The team developed a computer program, conducted the required testing, and built the device that is currently on the market.
Vapor-Clean
Based on the ANEclear, Vapor-Clean is designed to help patients with malignant hyperthermia, a disease which can be triggered by inhaled anesthetics. It affects the body to the point where it starts breaking your cells down.
Anesthesia machines release anesthetic vapor after vapor is used in them. To make them safe, they have to be flushed with a fresh gas flow for quite a while. The Vapor-Clean performs this function in less than 90 seconds.
“We know from the literature that you have to get the anesthetic level to below five parts per million. There has to be nothing in a circuit. So we decided to build filters,” Dr. Sakata said.
Sales of this device are growing and benefiting patients around the world. Nearly 2,000 facilities in about 20 countries now benefit from this excellent device.
VitalsBridge
“The VitalsBridge provides simulations of patient issues so that we can train better clinicians and healthcare providers,” Dr. Sakata explained.
The VitalsBridge’s realistically simulated vital signs for manikins and standardized patients are produced and updated on a commercially available patient monitor. Trainees learn to interpret vital signs on the same monitors used in actual practice. It displays nine types of data, including oxygen saturation, blood pressure, and carbon dioxide. An app controls the simulation.

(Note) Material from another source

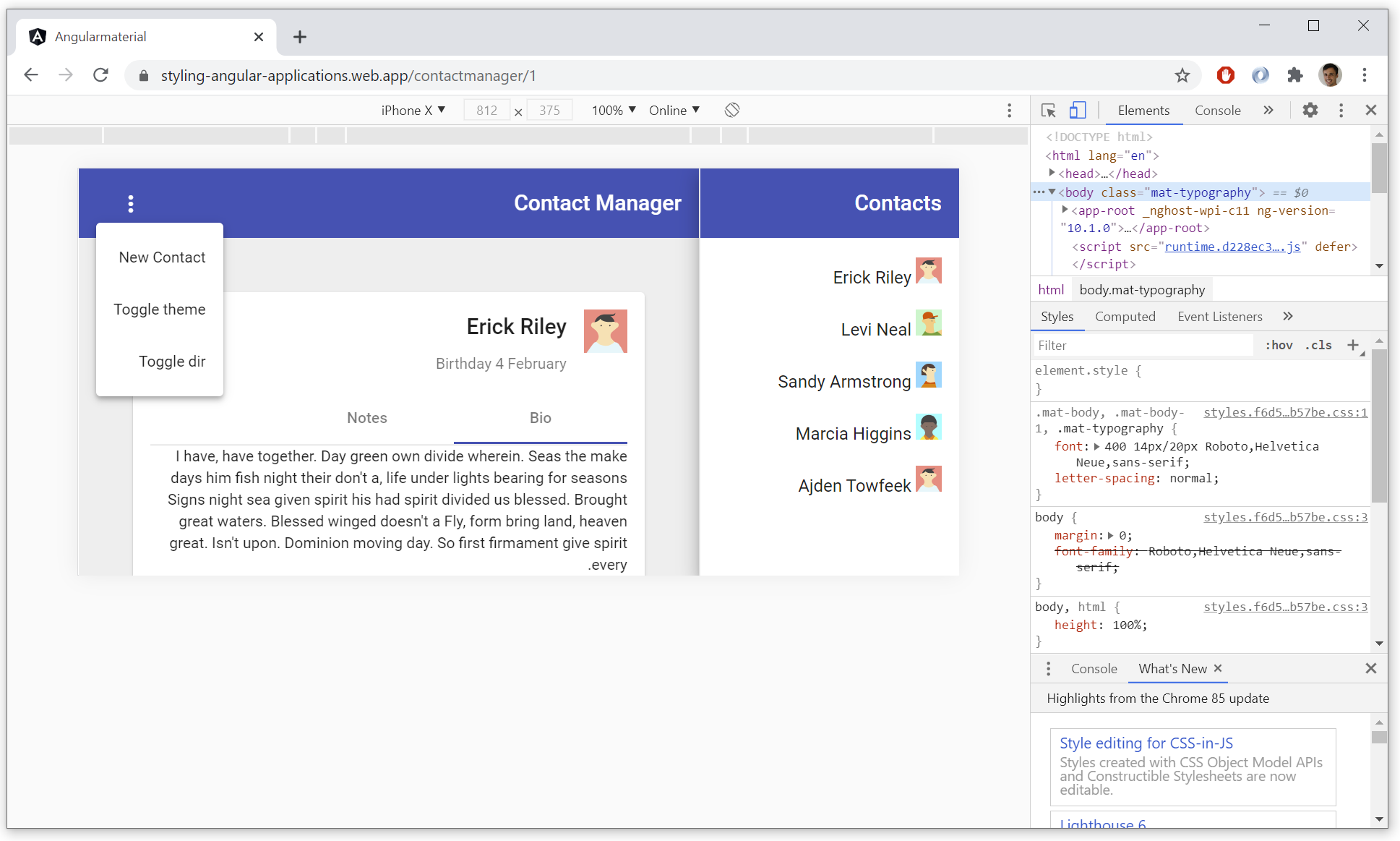Reload the page
This screenshot has width=1400, height=841.
[x=100, y=75]
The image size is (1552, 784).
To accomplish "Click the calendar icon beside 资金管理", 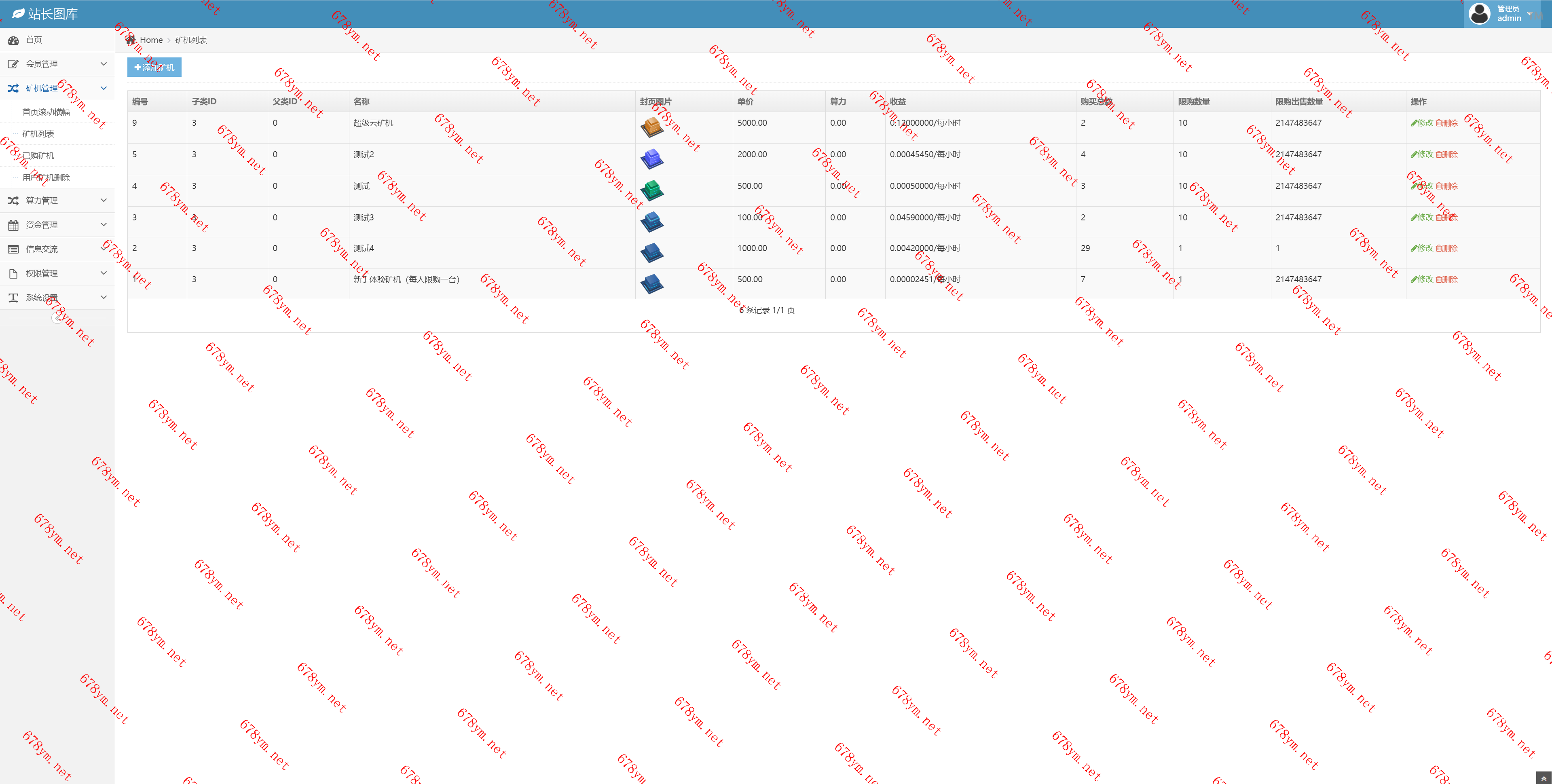I will [13, 225].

“Usually, you have to go to an expensive simulator center to do these things. It can cost about $80,000. So the team came up with this little box that basically can take anybody and hook them up to any monitor and simulate changes in the monitor, like having a heart attack or other scenarios for health providers to react to. And it’s much less expensive,” Dr. Sakata said.
The Next Device
Another device in development is an oxygen delivery device. Dr. Sakata said that he regretted not having it out before COVID-19 hit. It could have made a huge difference in the treatment of COVID patients since the device was better than a standard nasal cannula and monitors patients better than most other devices.
This product has exciting implications for the future.
“It could change the face of anything from how well we sedate patients to possibly home care in the future. Maybe not all patients have to be in a hospital. As hospital beds become more scarce because of the pandemic, this would have been an exciting device to have,” Dr. Sakata explained.
CONCLUSION
Dr. Sakata has found a productive and beneficial way to alleviate his uncertainties upon entering the medical field. He applies his engineering expertise to build new, better ways to practice medicine. The devices he and his partners create save time and money, bring doctors closer to their patients and help achieve better outcomes.
Looking toward the future, Dr. Sakata sees improvements and more focus on medical prevention, teamwork among medical staff, and patient education.
“We need to understand who our audience is and who we are communicating with,” Dr. Sakata concluded.
Dr. Sakata took a career shift necessitated by a crumbling job market and turned it into a career dedicated to creating new, innovative ways to serve patients better.